* Do this *
Retype the records below, starting at their first line and stopping after the line that contains "(x=796, y=1522)". Keep every line unchanged.

begin

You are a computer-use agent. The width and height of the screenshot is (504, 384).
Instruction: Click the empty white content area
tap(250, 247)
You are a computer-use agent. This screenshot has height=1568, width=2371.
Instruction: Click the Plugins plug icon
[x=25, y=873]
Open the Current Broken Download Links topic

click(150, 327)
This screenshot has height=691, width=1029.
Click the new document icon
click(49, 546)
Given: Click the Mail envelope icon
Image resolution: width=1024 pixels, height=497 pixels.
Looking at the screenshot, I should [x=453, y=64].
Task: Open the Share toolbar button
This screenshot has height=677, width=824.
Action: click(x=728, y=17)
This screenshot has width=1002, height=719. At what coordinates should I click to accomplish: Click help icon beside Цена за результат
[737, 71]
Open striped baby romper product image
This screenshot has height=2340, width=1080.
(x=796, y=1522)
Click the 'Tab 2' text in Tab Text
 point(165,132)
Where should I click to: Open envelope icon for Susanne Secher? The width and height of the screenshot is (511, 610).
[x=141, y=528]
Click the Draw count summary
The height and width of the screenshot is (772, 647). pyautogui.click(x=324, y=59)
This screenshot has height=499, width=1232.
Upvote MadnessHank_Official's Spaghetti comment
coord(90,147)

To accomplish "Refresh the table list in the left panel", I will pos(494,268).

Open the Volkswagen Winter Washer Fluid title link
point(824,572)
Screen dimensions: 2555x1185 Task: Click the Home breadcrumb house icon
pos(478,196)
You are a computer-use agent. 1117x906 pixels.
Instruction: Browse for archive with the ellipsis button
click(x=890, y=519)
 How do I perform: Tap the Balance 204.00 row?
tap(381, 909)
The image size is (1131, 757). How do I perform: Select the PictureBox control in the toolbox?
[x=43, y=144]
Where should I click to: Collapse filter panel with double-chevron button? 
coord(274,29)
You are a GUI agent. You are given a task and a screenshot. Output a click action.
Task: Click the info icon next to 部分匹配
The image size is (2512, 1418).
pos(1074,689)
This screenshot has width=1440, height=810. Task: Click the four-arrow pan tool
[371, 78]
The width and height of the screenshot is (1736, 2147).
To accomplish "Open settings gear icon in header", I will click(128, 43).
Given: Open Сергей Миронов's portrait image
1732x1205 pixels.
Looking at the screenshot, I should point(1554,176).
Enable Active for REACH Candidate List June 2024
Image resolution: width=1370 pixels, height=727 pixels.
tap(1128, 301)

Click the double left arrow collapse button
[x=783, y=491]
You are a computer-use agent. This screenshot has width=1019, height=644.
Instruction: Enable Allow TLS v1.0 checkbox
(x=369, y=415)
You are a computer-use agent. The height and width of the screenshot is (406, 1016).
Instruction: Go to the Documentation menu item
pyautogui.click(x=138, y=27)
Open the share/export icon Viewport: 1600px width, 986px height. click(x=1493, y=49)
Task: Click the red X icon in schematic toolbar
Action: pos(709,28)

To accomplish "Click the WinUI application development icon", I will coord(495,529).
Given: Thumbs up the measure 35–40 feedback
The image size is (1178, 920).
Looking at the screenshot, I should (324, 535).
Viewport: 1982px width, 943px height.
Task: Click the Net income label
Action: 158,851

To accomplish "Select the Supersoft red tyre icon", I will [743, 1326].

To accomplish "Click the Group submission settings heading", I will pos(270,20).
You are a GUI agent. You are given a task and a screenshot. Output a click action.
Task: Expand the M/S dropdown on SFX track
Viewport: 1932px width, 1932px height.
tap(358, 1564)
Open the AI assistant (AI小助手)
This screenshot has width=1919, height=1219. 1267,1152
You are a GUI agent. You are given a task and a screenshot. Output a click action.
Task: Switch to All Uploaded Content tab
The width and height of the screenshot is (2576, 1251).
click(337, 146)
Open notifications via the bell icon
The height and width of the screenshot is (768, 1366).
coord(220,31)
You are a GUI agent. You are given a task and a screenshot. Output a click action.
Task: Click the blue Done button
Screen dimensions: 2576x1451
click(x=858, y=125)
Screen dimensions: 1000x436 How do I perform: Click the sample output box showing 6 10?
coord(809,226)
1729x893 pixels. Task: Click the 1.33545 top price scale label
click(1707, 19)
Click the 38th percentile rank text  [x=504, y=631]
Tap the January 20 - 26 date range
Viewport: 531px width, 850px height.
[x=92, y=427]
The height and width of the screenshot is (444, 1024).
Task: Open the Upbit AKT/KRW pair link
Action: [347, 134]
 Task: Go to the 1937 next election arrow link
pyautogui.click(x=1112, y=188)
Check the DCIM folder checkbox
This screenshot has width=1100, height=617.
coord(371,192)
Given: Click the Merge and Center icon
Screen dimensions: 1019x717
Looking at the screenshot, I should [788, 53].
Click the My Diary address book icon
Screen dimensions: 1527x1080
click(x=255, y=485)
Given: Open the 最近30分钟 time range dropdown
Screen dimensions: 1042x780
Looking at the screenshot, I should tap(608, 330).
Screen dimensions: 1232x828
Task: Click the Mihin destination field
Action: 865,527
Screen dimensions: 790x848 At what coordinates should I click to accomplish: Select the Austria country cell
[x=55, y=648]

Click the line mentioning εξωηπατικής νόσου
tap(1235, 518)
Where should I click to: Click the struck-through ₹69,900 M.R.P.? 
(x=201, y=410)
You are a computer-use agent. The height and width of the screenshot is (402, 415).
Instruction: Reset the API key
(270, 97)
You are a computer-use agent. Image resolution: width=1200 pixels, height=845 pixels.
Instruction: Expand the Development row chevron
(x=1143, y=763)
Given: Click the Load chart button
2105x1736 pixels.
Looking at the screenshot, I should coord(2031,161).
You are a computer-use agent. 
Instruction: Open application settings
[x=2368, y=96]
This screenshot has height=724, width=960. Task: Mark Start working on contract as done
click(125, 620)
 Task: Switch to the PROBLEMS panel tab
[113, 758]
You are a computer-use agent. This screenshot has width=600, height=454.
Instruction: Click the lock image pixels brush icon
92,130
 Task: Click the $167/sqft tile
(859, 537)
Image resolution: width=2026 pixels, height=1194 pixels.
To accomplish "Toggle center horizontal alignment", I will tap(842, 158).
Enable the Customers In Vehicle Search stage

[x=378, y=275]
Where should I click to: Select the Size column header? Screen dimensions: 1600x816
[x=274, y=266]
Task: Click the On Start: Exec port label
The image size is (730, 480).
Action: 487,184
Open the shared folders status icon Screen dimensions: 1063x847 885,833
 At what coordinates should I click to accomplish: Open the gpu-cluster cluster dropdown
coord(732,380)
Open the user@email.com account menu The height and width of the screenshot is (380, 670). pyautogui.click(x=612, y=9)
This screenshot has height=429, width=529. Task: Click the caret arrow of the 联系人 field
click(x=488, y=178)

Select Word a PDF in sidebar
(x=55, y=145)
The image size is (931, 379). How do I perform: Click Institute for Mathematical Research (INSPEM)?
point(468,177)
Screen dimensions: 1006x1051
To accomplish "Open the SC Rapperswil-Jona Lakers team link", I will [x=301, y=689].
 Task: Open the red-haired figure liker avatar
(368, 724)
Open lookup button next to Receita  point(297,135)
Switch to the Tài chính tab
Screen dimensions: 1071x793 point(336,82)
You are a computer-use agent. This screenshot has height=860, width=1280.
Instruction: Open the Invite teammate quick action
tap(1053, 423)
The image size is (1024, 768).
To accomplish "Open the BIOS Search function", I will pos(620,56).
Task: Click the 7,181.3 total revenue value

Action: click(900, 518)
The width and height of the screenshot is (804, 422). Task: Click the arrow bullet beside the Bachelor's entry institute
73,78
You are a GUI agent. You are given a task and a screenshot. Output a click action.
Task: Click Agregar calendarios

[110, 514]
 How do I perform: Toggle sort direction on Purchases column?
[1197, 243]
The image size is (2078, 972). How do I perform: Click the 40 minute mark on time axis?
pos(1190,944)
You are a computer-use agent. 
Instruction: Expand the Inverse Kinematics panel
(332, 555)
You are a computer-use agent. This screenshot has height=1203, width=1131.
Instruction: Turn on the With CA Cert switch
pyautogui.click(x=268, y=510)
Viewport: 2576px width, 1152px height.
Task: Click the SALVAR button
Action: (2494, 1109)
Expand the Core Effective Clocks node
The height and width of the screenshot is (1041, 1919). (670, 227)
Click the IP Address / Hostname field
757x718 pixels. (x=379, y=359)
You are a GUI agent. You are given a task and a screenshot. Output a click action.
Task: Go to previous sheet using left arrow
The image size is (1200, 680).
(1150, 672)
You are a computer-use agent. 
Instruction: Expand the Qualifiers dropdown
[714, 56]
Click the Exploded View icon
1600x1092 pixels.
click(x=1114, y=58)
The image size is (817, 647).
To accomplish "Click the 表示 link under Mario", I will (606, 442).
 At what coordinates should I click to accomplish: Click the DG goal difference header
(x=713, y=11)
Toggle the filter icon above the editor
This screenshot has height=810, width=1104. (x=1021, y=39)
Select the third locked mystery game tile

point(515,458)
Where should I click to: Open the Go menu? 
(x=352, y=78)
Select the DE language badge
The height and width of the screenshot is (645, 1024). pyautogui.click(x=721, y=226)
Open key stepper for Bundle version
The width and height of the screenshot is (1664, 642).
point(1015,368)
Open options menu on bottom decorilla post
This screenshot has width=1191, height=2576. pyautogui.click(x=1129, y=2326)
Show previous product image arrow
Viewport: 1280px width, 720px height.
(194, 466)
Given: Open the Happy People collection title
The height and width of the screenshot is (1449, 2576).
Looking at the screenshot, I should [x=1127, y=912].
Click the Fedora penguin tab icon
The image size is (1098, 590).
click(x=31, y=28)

end

* Solution to this task *
You are a computer-use agent. The width and height of the screenshot is (504, 384).
Instruction: Click the empty white content area
tap(250, 247)
You are a computer-use agent. This screenshot has height=1568, width=2371.
Instruction: Click the Plugins plug icon
[x=25, y=873]
Open the Current Broken Download Links topic

click(150, 327)
This screenshot has height=691, width=1029.
Click the new document icon
click(49, 546)
Given: Click the Mail envelope icon
Image resolution: width=1024 pixels, height=497 pixels.
Looking at the screenshot, I should [x=453, y=64].
Task: Open the Share toolbar button
This screenshot has height=677, width=824.
Action: click(x=728, y=17)
This screenshot has width=1002, height=719. At what coordinates should I click to accomplish: Click help icon beside Цена за результат
[737, 71]
Open striped baby romper product image
This screenshot has height=2340, width=1080.
(x=796, y=1522)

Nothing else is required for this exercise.